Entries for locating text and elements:
** START **
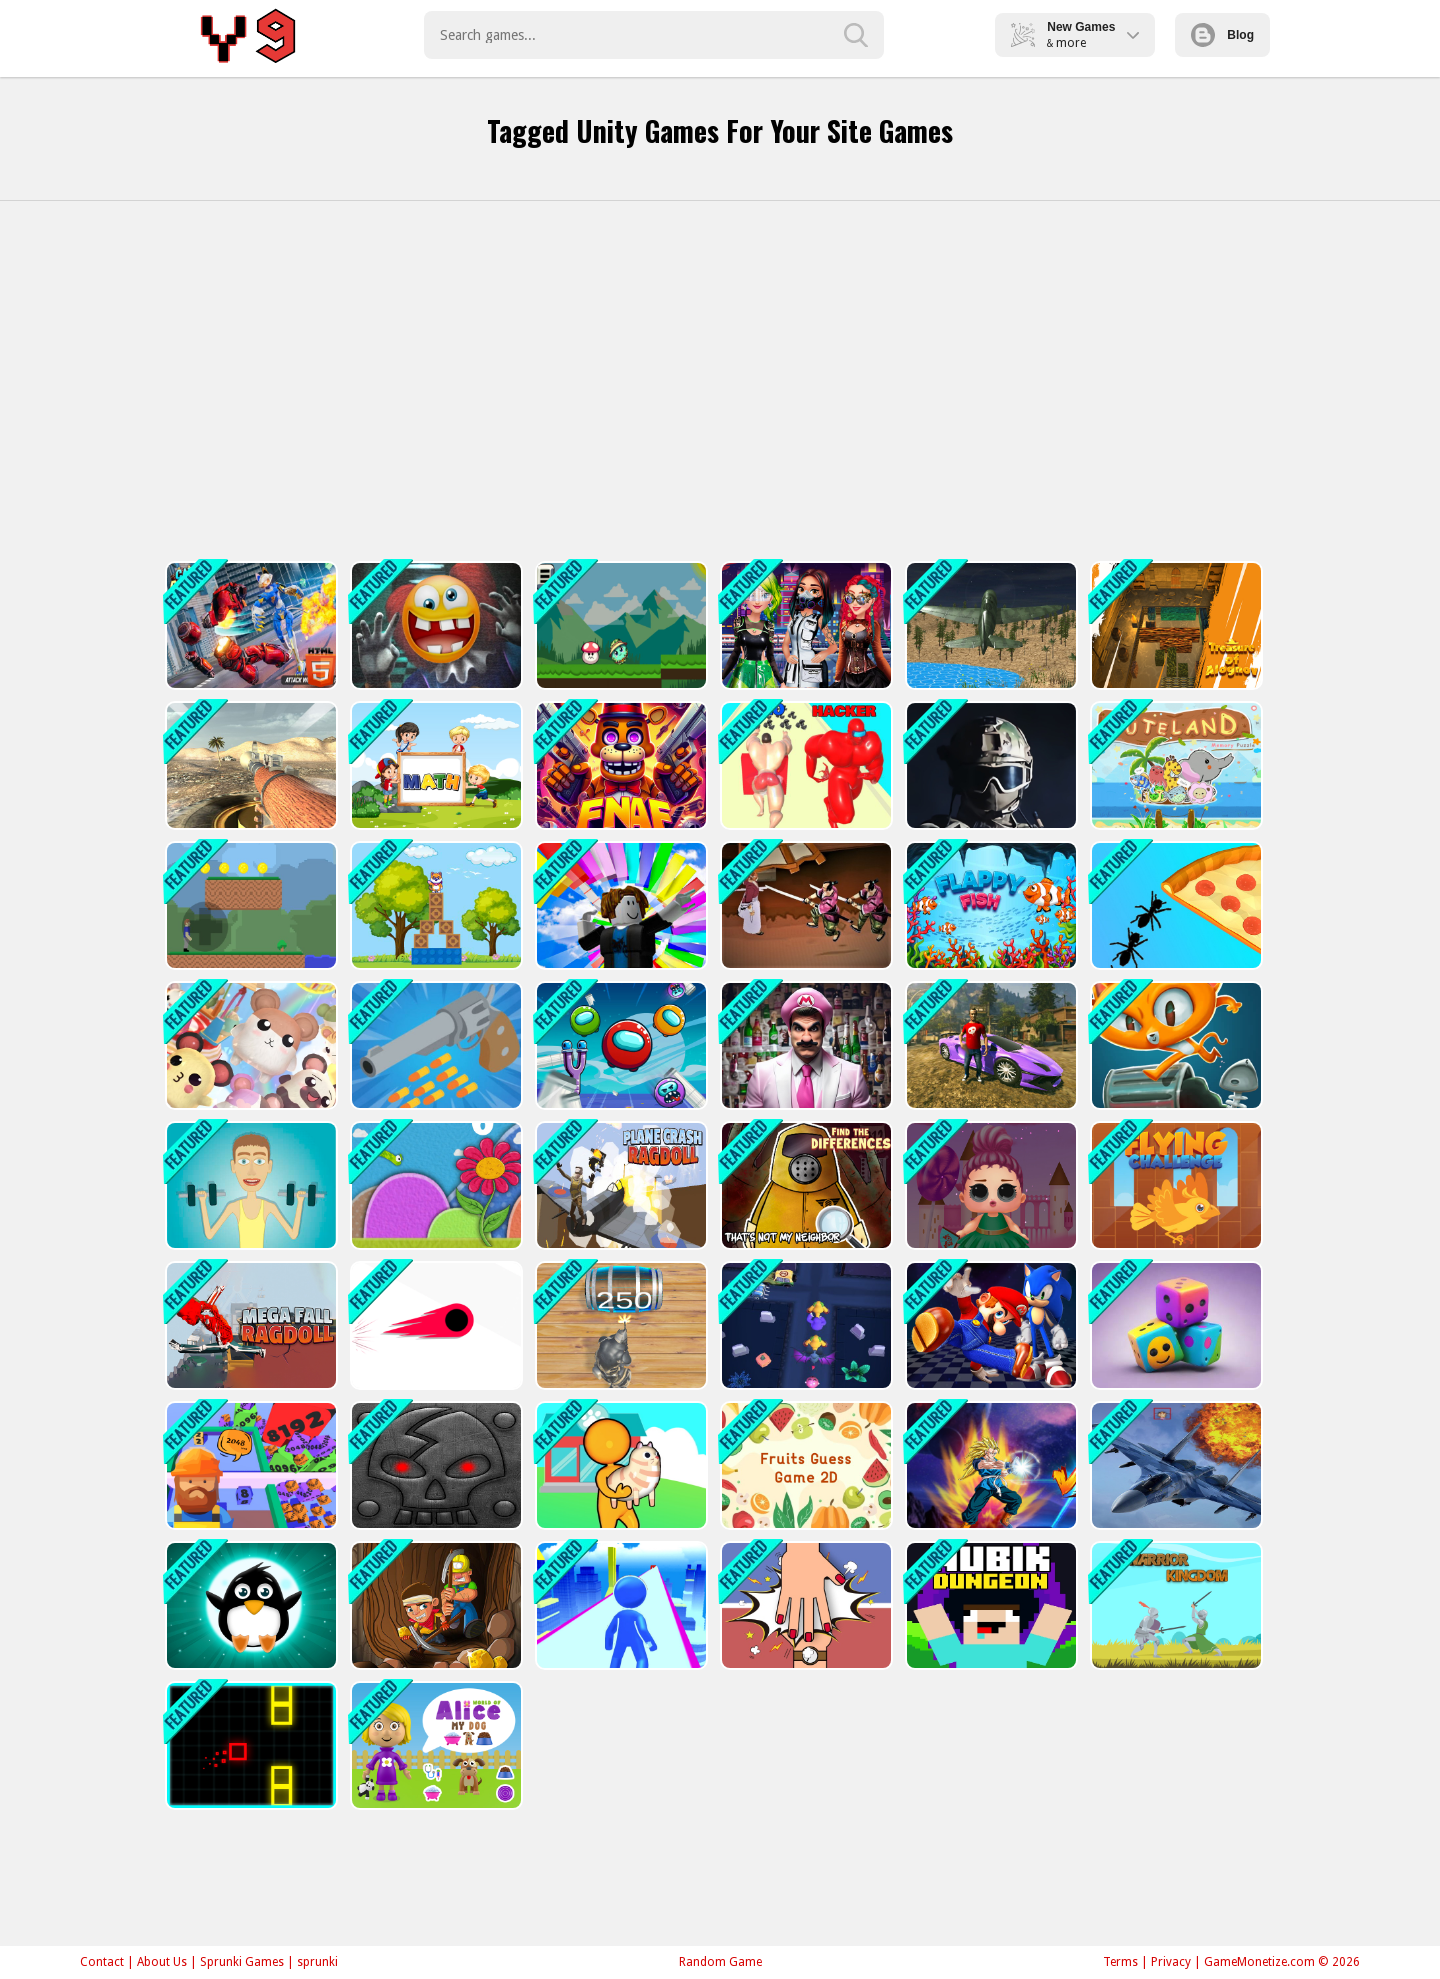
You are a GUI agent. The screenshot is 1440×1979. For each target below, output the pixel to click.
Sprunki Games (242, 1962)
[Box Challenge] (434, 905)
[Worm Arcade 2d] (434, 1185)
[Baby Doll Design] (989, 1185)
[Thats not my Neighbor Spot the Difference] (804, 1185)
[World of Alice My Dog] (434, 1745)
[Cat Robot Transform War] (249, 625)
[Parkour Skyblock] (619, 1605)
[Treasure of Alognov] (1174, 625)
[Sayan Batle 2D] (989, 1465)
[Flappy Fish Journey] (989, 905)
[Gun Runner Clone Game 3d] (434, 1045)
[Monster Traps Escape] (804, 1325)
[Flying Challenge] (1174, 1185)
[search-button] (856, 35)
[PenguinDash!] (249, 1605)
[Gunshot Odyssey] (249, 905)
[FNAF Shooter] (619, 765)
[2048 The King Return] (619, 1325)
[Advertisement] (720, 381)
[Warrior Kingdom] (1174, 1605)
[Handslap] (804, 1605)
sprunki (317, 1962)
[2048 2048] (249, 1465)
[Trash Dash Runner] (1174, 1045)
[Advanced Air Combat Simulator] (989, 625)
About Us (162, 1962)
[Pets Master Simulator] (249, 1045)
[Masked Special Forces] (989, 765)
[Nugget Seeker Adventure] (434, 1605)
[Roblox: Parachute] (619, 905)
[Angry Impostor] (619, 1045)
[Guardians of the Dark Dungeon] (434, 1465)
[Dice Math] (434, 765)
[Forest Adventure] (619, 625)
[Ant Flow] (1174, 905)
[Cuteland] (1174, 765)
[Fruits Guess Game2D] (804, 1465)
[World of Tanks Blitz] (249, 765)
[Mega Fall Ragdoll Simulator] (249, 1325)
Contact (102, 1962)
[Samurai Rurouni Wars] (804, 905)
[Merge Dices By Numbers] (1174, 1325)
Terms (1120, 1962)
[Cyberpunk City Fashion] (804, 625)
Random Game (720, 1962)
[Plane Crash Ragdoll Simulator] (619, 1185)
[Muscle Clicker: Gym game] (249, 1185)
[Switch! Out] (434, 1325)
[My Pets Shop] (619, 1465)
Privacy (1171, 1962)
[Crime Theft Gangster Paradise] (989, 1045)
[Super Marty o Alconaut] (804, 1045)
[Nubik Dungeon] (989, 1605)
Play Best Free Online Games (251, 35)
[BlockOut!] (249, 1745)
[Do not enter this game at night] (434, 625)
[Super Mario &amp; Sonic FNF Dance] (989, 1325)
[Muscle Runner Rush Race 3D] (804, 765)
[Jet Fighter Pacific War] (1174, 1465)
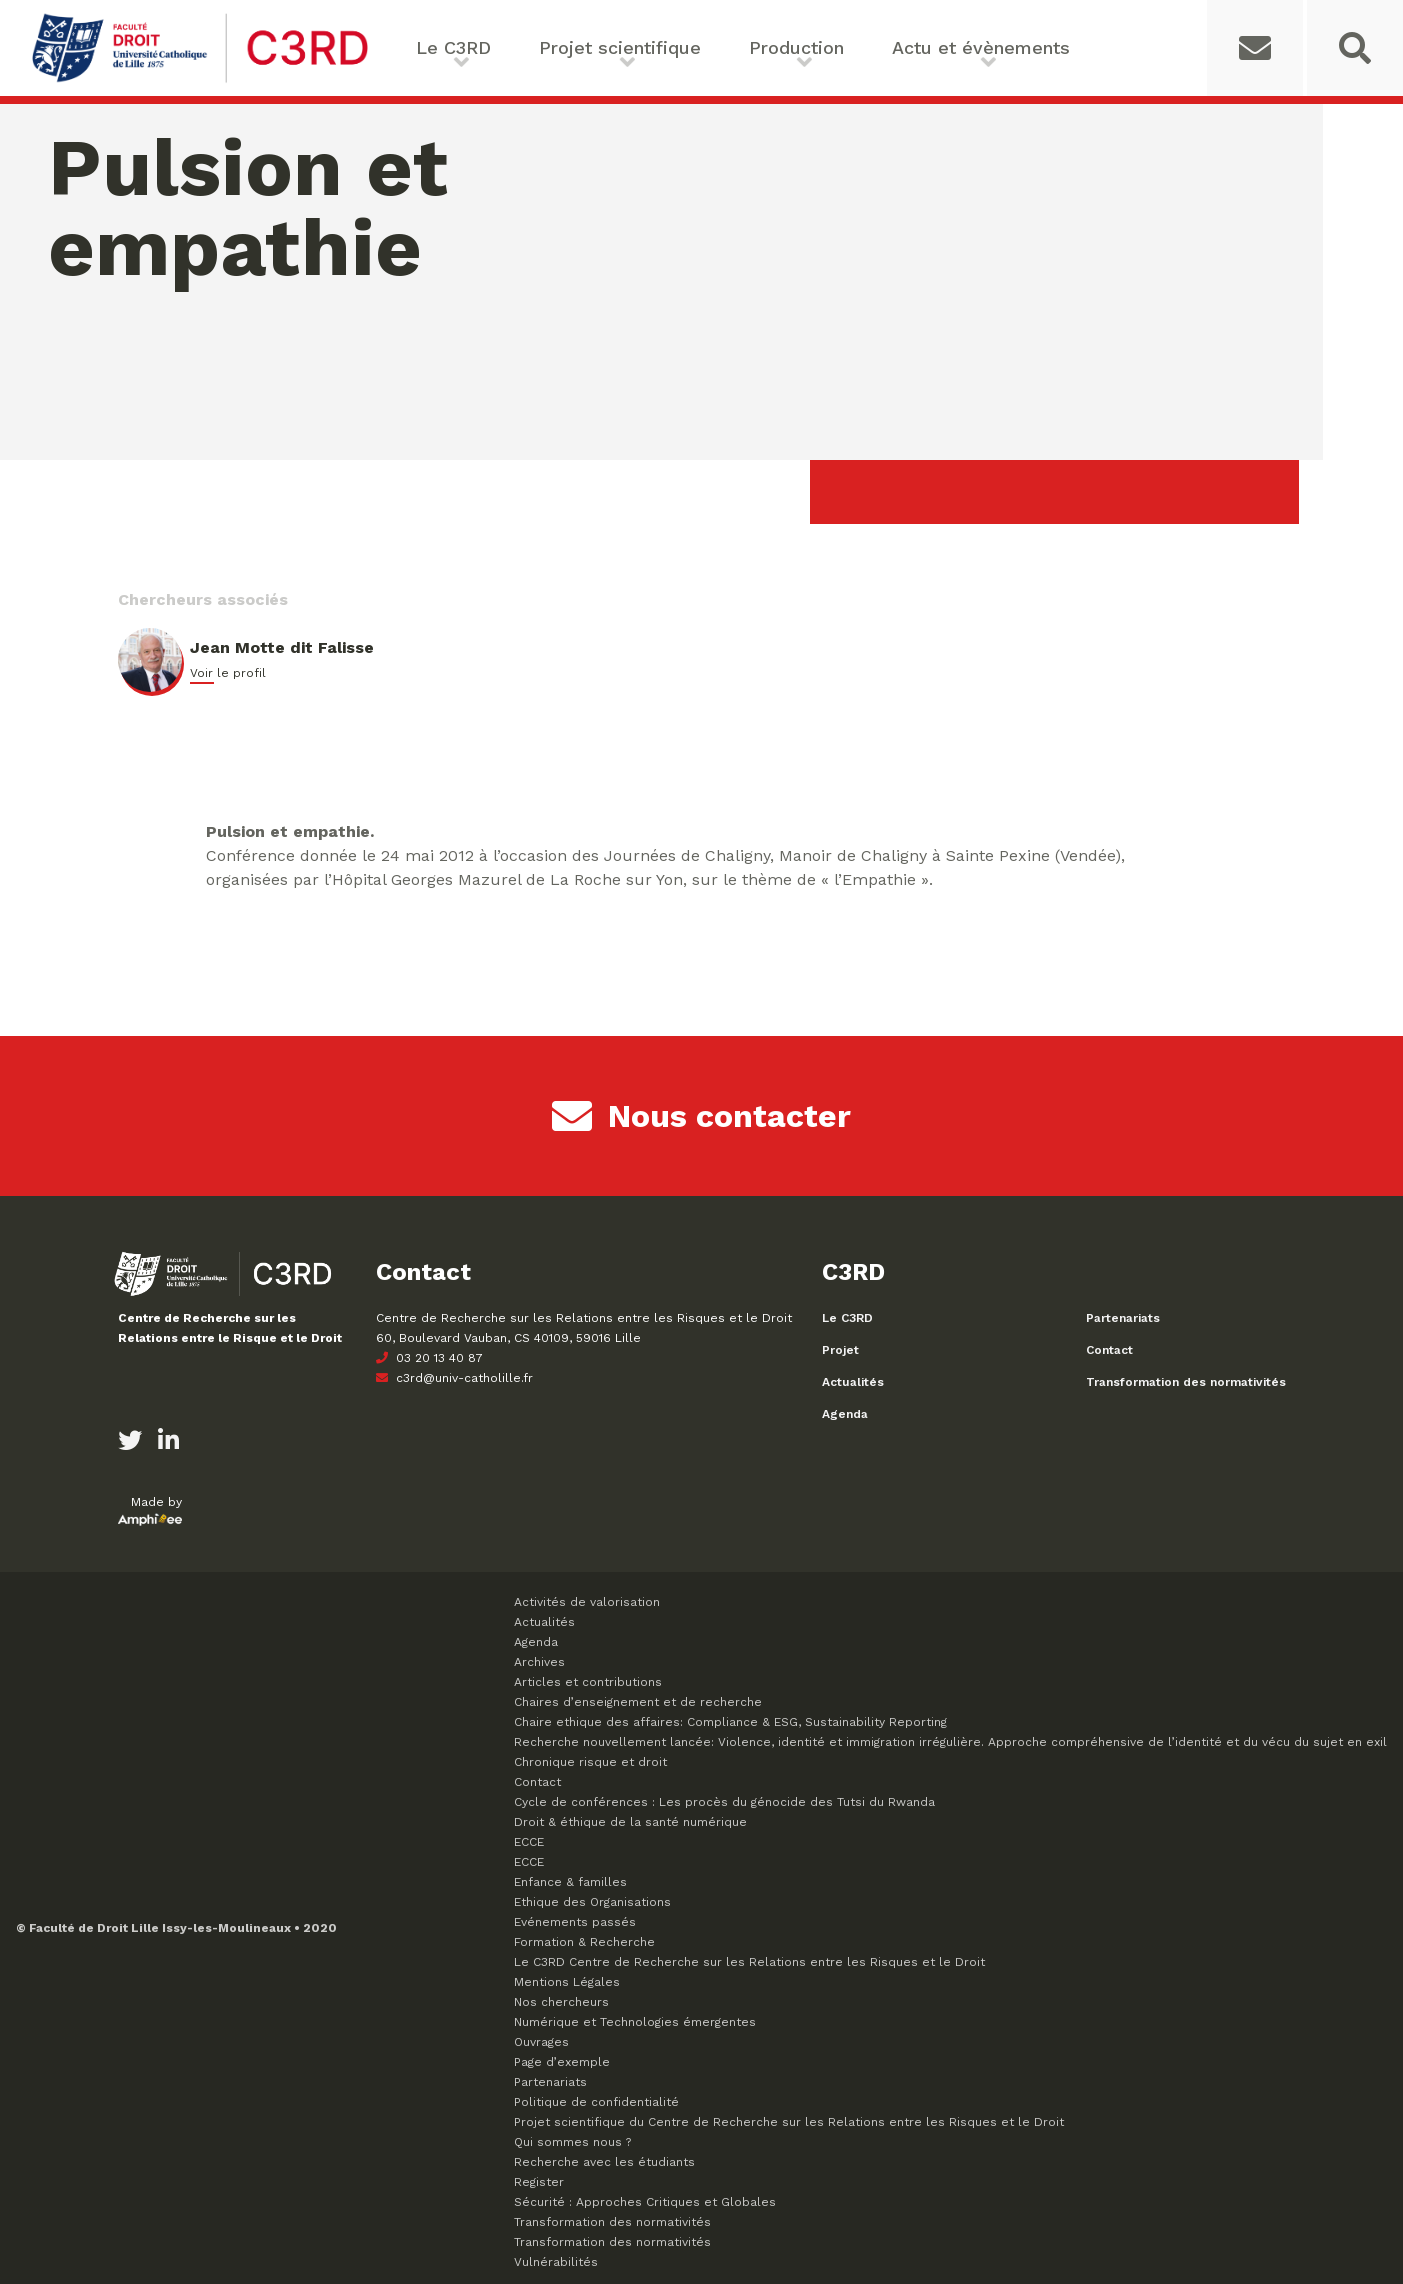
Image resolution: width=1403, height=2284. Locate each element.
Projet (840, 1350)
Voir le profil (228, 673)
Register (539, 2182)
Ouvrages (541, 2042)
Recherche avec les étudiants (604, 2162)
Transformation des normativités (1186, 1382)
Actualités (853, 1382)
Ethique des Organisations (592, 1902)
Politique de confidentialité (596, 2102)
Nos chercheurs (561, 2002)
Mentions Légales (567, 1982)
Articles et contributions (588, 1682)
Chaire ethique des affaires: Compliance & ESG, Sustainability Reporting (730, 1722)
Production (796, 47)
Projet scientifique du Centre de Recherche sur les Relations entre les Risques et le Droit (789, 2122)
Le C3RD (453, 47)
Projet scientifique (620, 47)
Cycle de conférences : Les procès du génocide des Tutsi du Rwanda (724, 1802)
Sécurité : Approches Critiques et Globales (645, 2202)
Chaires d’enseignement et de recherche (638, 1702)
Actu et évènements (981, 47)
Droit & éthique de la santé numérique (630, 1822)
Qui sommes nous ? (572, 2142)
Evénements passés (575, 1922)
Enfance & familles (570, 1882)
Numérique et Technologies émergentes (635, 2022)
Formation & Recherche (584, 1942)
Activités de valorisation (587, 1602)
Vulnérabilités (556, 2262)
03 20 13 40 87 (429, 1358)
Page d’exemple (562, 2062)
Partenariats (1123, 1318)
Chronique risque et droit (590, 1762)
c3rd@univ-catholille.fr (454, 1378)
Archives (539, 1662)
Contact (1109, 1350)
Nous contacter (701, 1116)
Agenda (845, 1414)
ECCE (529, 1842)
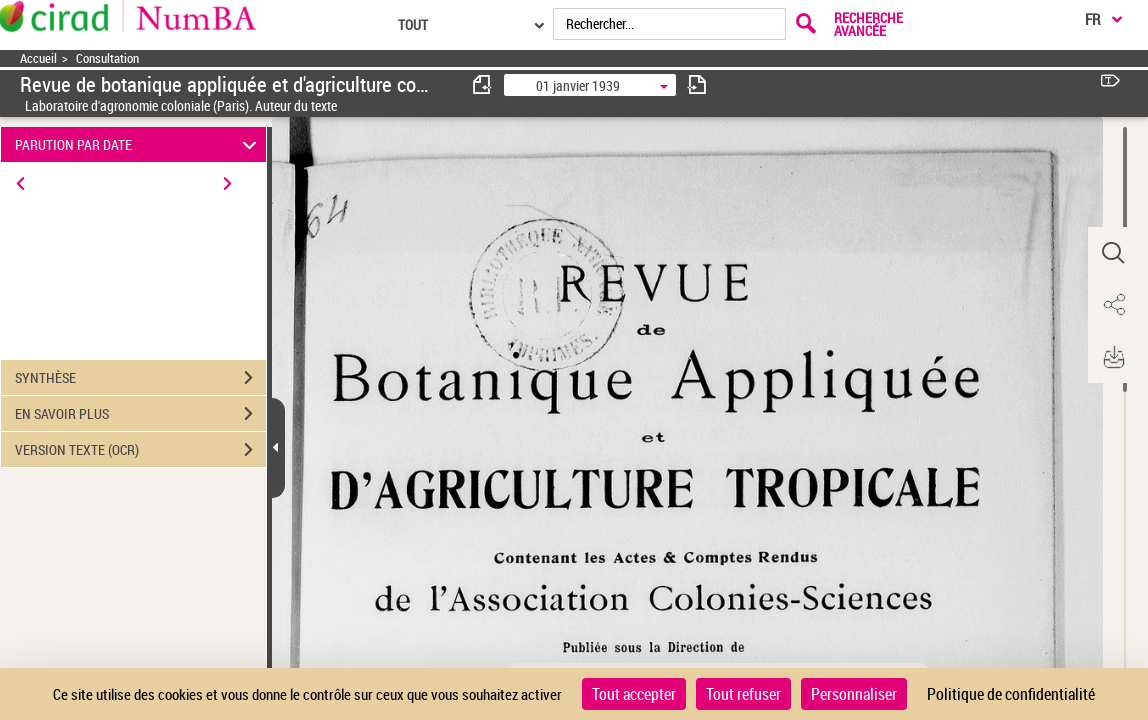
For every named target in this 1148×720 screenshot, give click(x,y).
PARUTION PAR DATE (139, 144)
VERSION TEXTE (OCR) (140, 450)
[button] (1113, 253)
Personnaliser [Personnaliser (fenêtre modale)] (854, 694)
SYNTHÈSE (140, 378)
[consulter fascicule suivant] (697, 84)
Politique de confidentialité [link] (1011, 694)
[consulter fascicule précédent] (483, 84)
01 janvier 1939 (578, 85)
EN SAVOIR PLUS (140, 414)
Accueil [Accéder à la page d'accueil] (38, 58)
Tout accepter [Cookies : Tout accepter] (634, 694)
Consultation (107, 58)
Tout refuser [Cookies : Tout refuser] (743, 694)
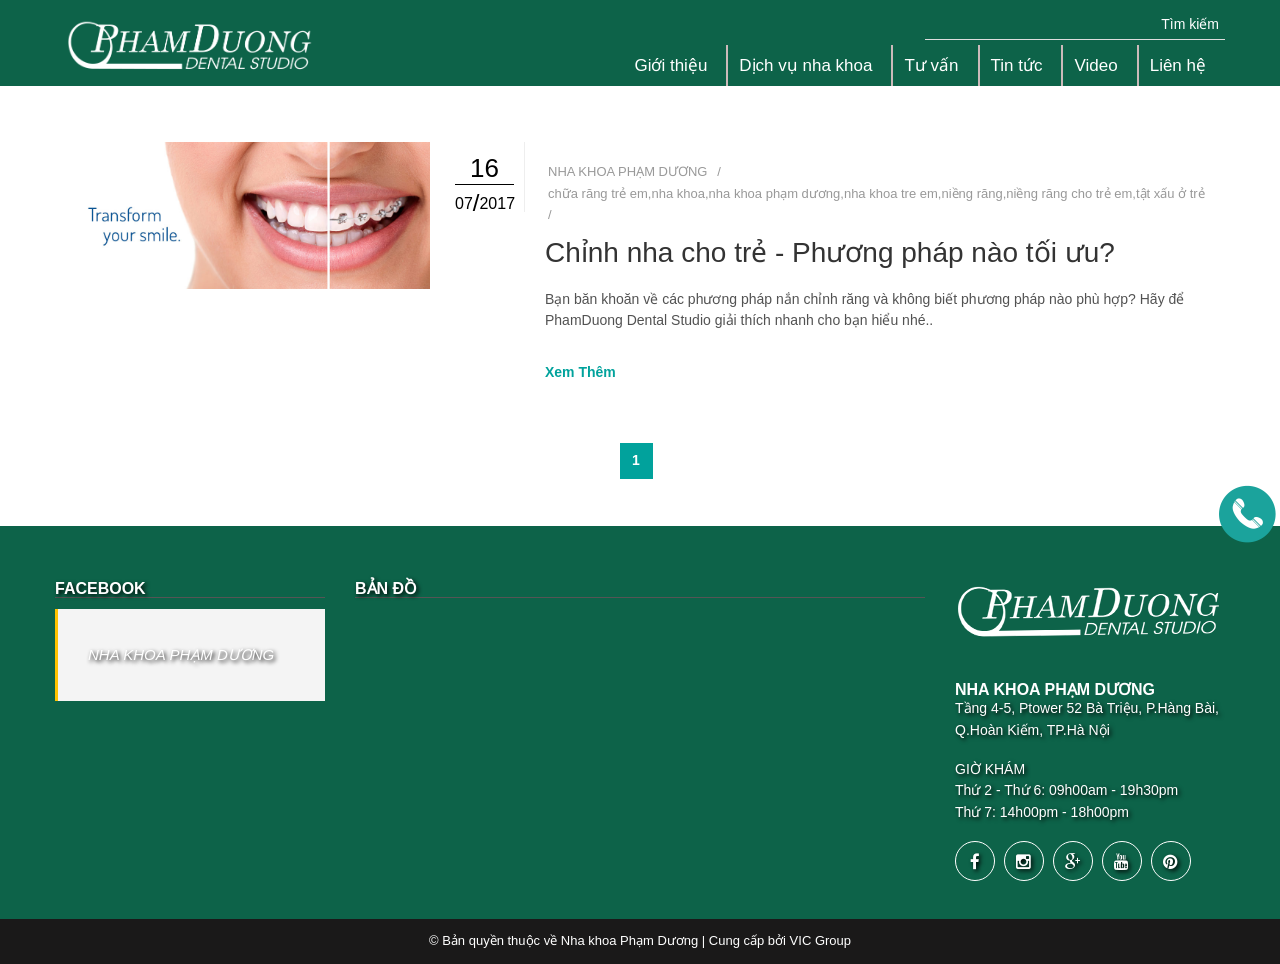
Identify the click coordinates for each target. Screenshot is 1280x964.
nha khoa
** END **
Rewrite the lines from the line with "Voir le profil (228, 673)" through the line with "Projet scientifique du", both included. Keep each line's text as it stands and offset every coordinate value by adding 150 to it.

Voir le profil (378, 823)
Register (689, 2332)
Ouvrages (691, 2192)
Recherche avec les étudiants (754, 2312)
Transformation des normativités (1336, 1532)
Actualités (1003, 1532)
Ethique des Organisations (742, 2052)
Politique de confidentialité (746, 2252)
Nos chercheurs (711, 2152)
Mentions Légales (717, 2132)
Articles et contributions (738, 1832)
Chaire ethique des affaires: Compliance & ESG, Sustainability Reporting (880, 1872)
Production (946, 197)
Projet scientifique du Centre de Recherche sur les Relations entre les Risques et le Droit (939, 2272)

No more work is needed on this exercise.